(Information shown Opens)

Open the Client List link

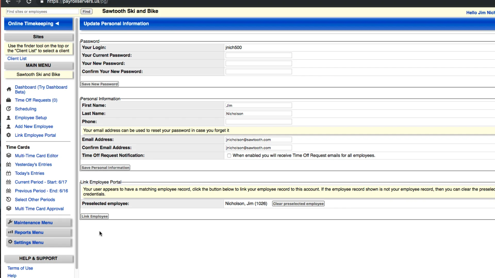click(x=17, y=58)
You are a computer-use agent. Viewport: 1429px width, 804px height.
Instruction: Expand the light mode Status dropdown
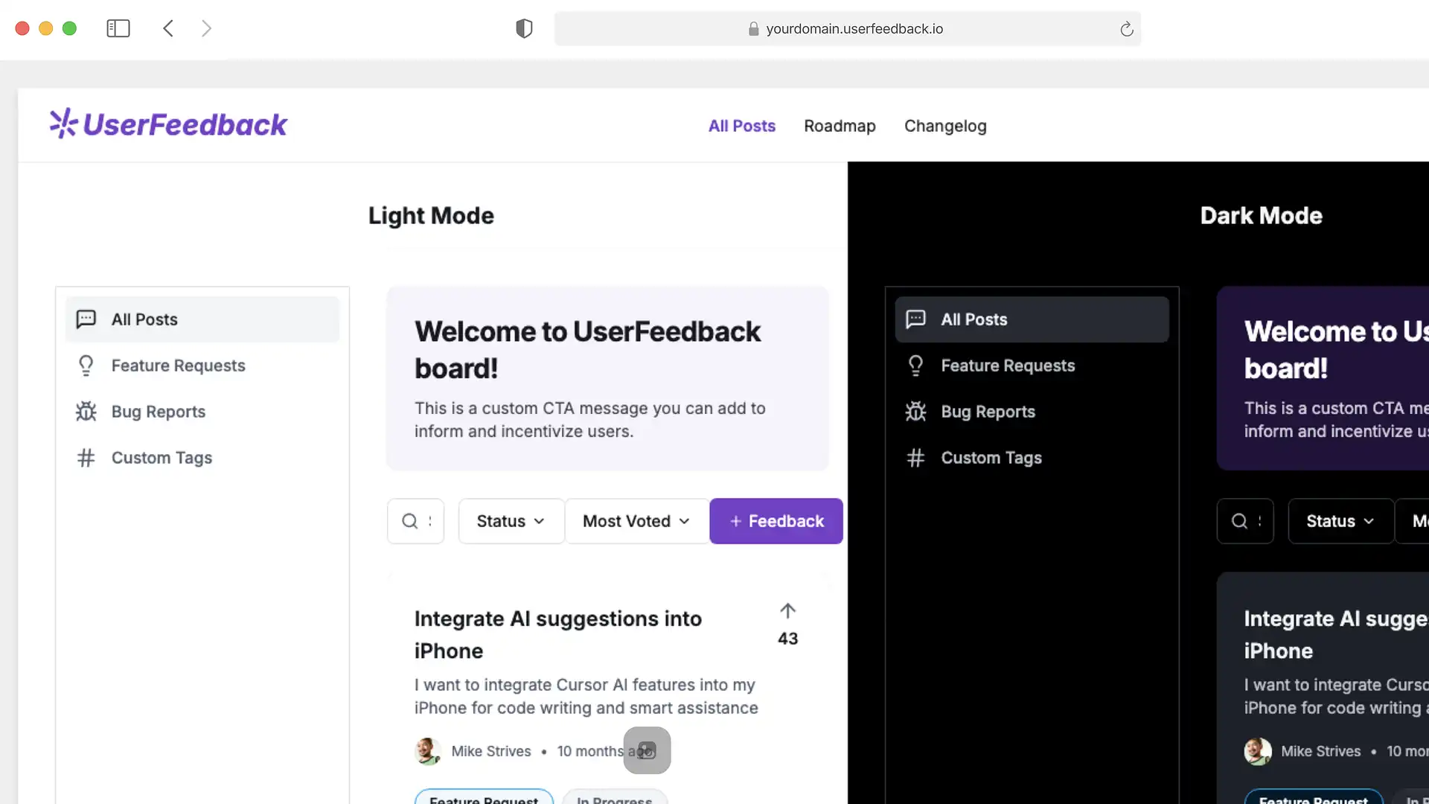(x=511, y=521)
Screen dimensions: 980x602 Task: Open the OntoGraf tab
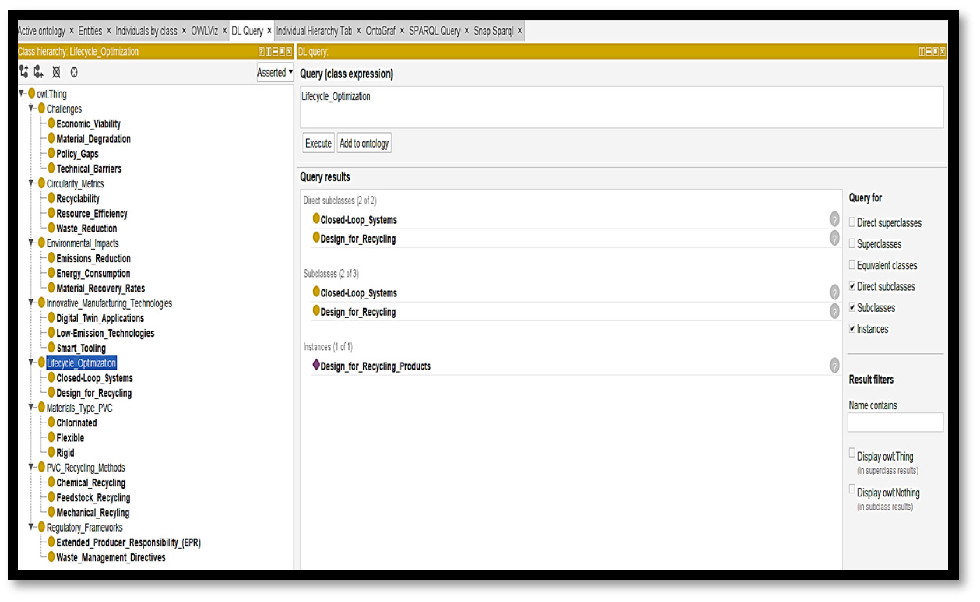(380, 31)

(Information shown Closes)

**Task instructions:**
The answer must be the full listing, exact in every line, with the pictures removed.

**Reply to the task:**
Open the Client List link

click(x=17, y=58)
You are a computer-use agent. Viewport: 1429px width, 804px height.
Instruction: Expand the light mode Status dropdown
(x=511, y=521)
Screen dimensions: 980x602 Task: Open the OntoGraf tab
(380, 31)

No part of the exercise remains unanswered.